For several years now, Vermont has encouraged homeowners, businesses and communities to build thousands of solar projects through a so-called net-metering program. Under the program, solar customers are able to sell any excess electricity generated back to the utility at a guaranteed price. That program is credited with making Vermont one of the most solar-friendly states in the nation. As of 2015, Vermont ranked seventh nationwide for the amount of solar energy it generates per person.
But now the state wants to restructure those incentives, and some are worried those changes will set back solar adoption in the state. Under the proposed new rules, Vermont has suggested lowering prices for some categories of net-metering projects, imposing an annual cap on allowable net-metering development and subjecting existing project owners to new fees. These reforms are in part meant to protect the utilities, who are losing revenue to net-metering programs. The utilities say that as solar grows in the state, it’s eating into their profits. They argue that an ever-smaller base of traditional power customers could get stuck paying all the costs of maintaining the grid if things don’t change.
It’s an argument utilities are making nationwide. Vermont is only the latest state to weigh changes to its solar incentives in an effort to balance the interests of utilities, solar companies and customers. In Nevada, for instance, the state abruptly ended generous incentives for homeowners with rooftop solar. As a result, energy providers SolarCity Corp. and Sunrun Inc. decided to lay off hundreds of employees and pull up stakes there in December. Hawaii has also slashed incentives; California, however, has retained high rates for the energy that solar customers sell back.
If Nevada represents one end of the spectrum and California the other, then Vermont represents the middle. It still wants to incentivize solar adoption, but it wants to incent people to generate solar where it’s most valuable. In essence, the state wants to encourage solar in already developed areas, such as roofs, parking lots, landfills and other preferred sites. People who build solar projects in these places will be guaranteed a higher rate for the energy they sell back. “As solar becomes more important, you start making the system more sophisticated and encouraging people to adopt it,” says Nathanael Greene, a policy director at the Natural Resources Defense Council. “There can be tradeoffs, but we want to use those in the right places.”

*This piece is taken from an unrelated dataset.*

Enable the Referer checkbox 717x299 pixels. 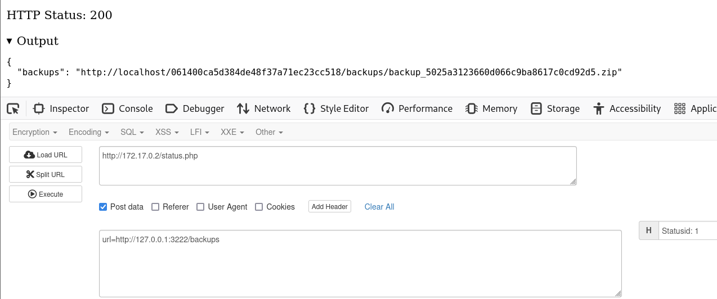(x=155, y=207)
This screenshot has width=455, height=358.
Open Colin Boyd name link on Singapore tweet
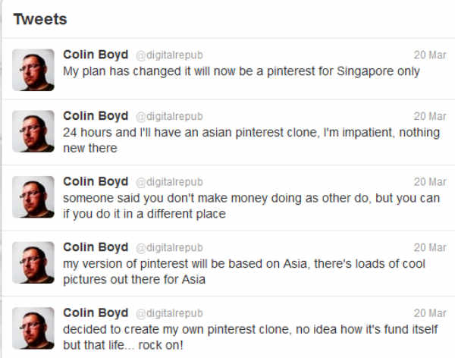[96, 55]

Still, some solar advocates in Vermont worry that increased costs and reduced incentives could discourage residents from going solar. More than 900,000 homes across the U.S. now have solar panels thanks largely to these programs, which have helped reduce the cost of home solar panels by up to 30 percent. But it still costs residents between $15,000 and $25,000 upfront to install solar panels. If there’s no savings down the road, critics worry, then what’s the point of taking on such a large expense?
In addition, constantly changing the incentive system also hurts people’s faith in the future of solar energy, according to Olivia Campbell Andersen, executive director of the nonprofit Renewable Energy Vermont. “It’s difficult for customers and businesses to operate not knowing if they will be able to [earn a profit],” she says. “You can’t make investments -- in equipment, in project development, in employees -- if every single year you don’t know at what point, all of a sudden, it will change.”
Critics of Vermont’s new proposed rules are worried that they will also impact the state’s ability to achieve its goal of using 90 percent renewable energy by 2050. But David Hill, managing consultant of the Vermont Energy Investment Corporation, remains optimistic. “The overarching message,” he says, “is that Vermont’s [solar energy] process is growing and being responsible to public concerns about siting and long-term viability.”